Such Notice shall set forth: (i) the proposed commencement date for such
Preemption Offering; (ii) the number and description of the securities to be
offered pursuant to the Preemption Offering; and (iii) the purchase price for
such securities and other material terms of the Preemption Offering.
(c) Manner of Exercise. The Holder may, in the sole
exercise of its discretion, elect to participate in any such Preemption
Offering by giving Notice of its election to participate to the Company at
least 5 days prior to the proposed commencement date of such Preemption
Offering.
(d) Participation by Holder. If it elects to participate
in such Preemption Offering, the Holder shall have the right to purchase, upon
the same terms and condition as those provided for in such Preemption Offering,
securities of each type issued in such Preemption Offering in a maximum number
or amount equal to the Holder's Prorata Share of the total number or amount of
each such type of security offered pursuant to such Preemption Offering.
(e) Unsold Securities. The Company may for a period of
not more that 60 days after the commencement date for any Preemption Offering
offer and sell the securities subject to such Preemption Offering, which were
not sold to the Holder pursuant to this Agreement to any Person or Persons upon
the terms and subject to the conditions of such Preemption Offering.

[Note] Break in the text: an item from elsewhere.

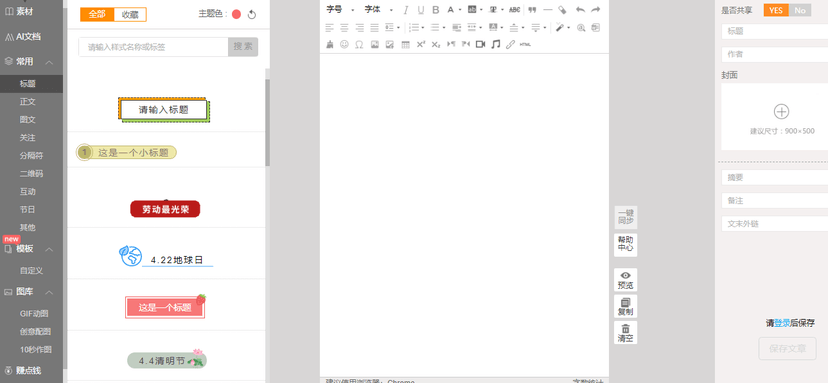Insert a hyperlink via chain icon

(x=510, y=44)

3.1 TERMINATION OF PREEMPTIVE RIGHTS. The rights of the
Holder under this Agreement and the obligations of the Company hereunder shall
terminate upon the earliest to occur of the following events:
(i) a Voluntary Insolvency Default or Involuntary Insolvency
Default with respect to the Company;
(ii) consummation of a Qualified Public Offering;
(iii) the Holder's Prorata Share equals less than 5.0%; and
(iv) December 31, 2005.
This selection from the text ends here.